Intervention de Dominique Dupagne

Commission d'enquête sur la grippe A — Réunion du 26 mai 2010 : 1ère réunion
Audition de M. Dominique duPagne médecin généraliste

Dominique Dupagne :

Observant que la question du président François Autain lui offrait l'occasion d'aborder un sujet qui lui tient à coeur, M. Dominique Dupagne a déclaré qu'en effet « on marche sur la tête ». Les conseillers qui entourent la ministre de la santé sont presque tous des hospitalo-universitaires. La médecine générale, très forte dans les pays anglo-saxons et notamment au Royaume-Uni, est en France totalement brimée. Sa filière universitaire est inexistante et, traditionnellement, la politique de santé française exclut de son champ de réflexion les médecins de terrain, médecins généralistes ou pédiatres libéraux. Cette situation est aussi liée au fait qu'aucun budget n'est prévu pour s'assurer la compétence d'hommes de terrain. Quand on n'est pas salarié à plein temps par un hôpital, quand on doit faire tourner un cabinet et gagner sa vie, on ne peut pas avoir des activités bénévoles. Il y a donc un problème de rémunération des experts.

Mais il y a un autre problème qui tient au discours récurrent selon lequel quelqu'un qui ne travaille pas pour l'industrie ne peut pas être compétent, discours incroyable et qui est une négation de l'indépendance de l'expertise. Que ne dirait-on pas si, dans l'affaire de l'Erika, les magistrats avaient tous étés des consultants de l'industrie pétrolière ? On aurait hurlé qu'on ne peut être juge et avoir des intérêts. Dans le domaine de la santé, il semblerait que ce soit au contraire la règle. Plus on travaille pour l'industrie, et pour plus d'industriels, plus on est indépendant. C'est ahurissant d'entendre des choses comme cela.
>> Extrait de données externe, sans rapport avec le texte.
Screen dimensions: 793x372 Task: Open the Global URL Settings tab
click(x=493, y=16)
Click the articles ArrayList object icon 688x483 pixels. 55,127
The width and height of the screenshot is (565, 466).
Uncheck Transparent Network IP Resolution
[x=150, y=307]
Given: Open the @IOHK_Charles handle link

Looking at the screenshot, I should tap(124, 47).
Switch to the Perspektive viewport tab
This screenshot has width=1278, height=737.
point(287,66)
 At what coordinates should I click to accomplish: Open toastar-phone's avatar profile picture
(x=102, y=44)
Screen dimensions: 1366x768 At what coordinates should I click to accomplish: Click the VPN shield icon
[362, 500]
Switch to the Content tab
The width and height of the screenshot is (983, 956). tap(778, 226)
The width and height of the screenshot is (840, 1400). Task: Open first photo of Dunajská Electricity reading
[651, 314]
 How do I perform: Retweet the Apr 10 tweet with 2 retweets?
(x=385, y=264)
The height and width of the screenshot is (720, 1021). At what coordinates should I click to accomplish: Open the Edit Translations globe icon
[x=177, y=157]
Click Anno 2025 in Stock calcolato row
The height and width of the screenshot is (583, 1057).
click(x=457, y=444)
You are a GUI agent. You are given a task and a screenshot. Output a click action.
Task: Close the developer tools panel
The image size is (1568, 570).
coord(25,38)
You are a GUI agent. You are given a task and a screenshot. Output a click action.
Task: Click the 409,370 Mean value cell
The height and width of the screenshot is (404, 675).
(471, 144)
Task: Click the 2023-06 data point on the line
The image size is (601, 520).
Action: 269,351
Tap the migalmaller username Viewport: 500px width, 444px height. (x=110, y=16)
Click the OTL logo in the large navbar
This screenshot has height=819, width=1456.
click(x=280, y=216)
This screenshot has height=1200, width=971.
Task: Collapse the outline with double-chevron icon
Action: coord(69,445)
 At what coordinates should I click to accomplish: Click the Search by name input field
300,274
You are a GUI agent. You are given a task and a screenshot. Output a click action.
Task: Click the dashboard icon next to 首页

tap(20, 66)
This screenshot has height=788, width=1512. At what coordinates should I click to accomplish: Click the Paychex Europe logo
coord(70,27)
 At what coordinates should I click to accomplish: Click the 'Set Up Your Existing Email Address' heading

Il est clair que si la France veut se doter un jour d'une politique de santé publique cohérente, il faut qu'elle fasse l'effort de disposer d'experts indépendants qui s'interdiraient tout contact avec l'industrie pharmaceutique. Ces experts devraient écouter tout le monde, bien sûr, mais les instances qui rendent les avis, les comités, hauts conseils ou instituts variés, devrait être entièrement « habités » d'experts libres de tout conflit d'intérêts.

a noté que cela permettrait des économies considérables, même si ces experts étaient bien rémunérés. Il n'y a pas en France d'experts professionnels dont le métier est de porter un avis sur les différentes politiques de santé. Notant que certains experts lui ont dit que s'ils étaient mieux payés, ils pourraient se permettre de ne pas travailler pour l'industrie, il a conclu qu'il était absurde d'en arriver là.